- _AIM OF THE TASK_: Look through the lines below and copy each one that includes "height".

DATASET EXTRACT Block Start

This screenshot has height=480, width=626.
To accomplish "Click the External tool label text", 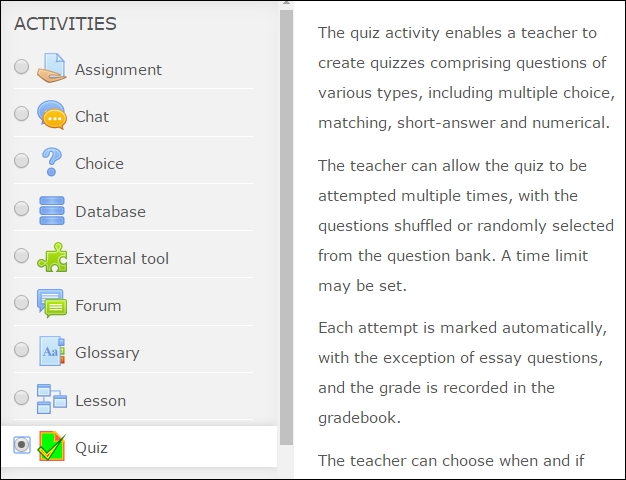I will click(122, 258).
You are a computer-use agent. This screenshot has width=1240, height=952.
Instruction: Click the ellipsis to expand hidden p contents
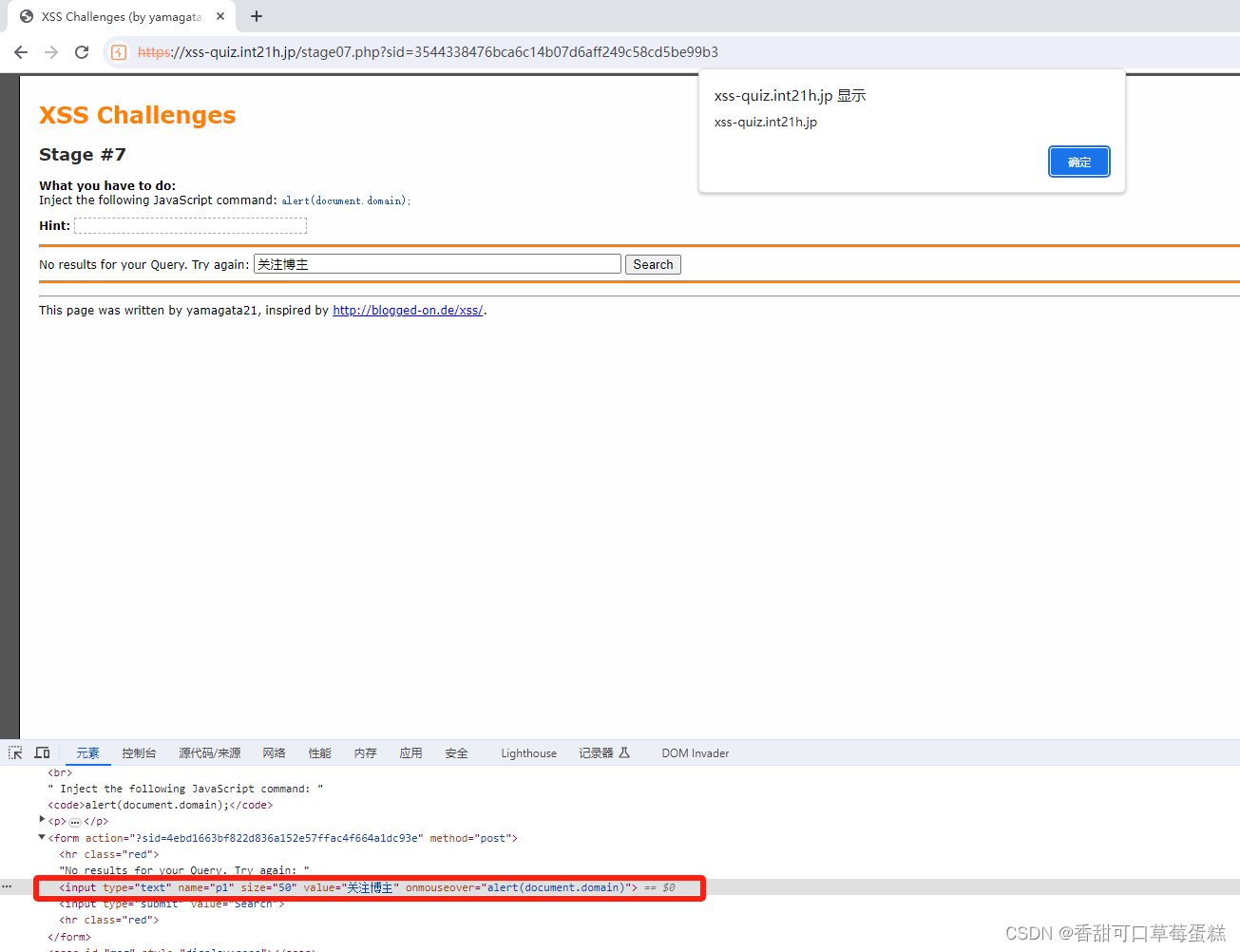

DATASET EXTRACT Block End
DATASET EXTRACT Block Start

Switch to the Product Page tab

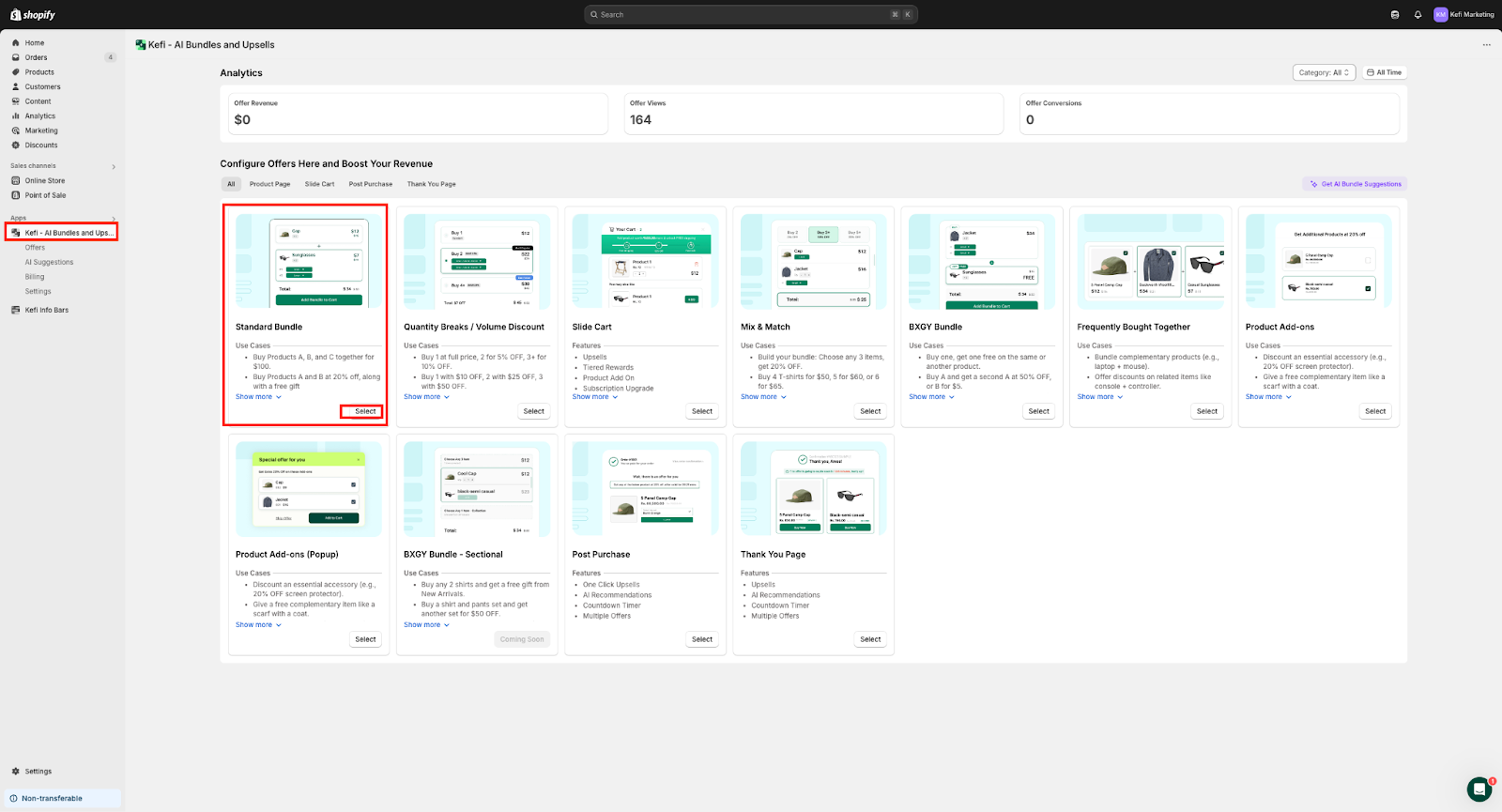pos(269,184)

DATASET EXTRACT Block End

- _EXERCISE SOLUTION_:
This screenshot has height=480, width=626.
You are a computer-use agent. This screenshot has width=1240, height=952.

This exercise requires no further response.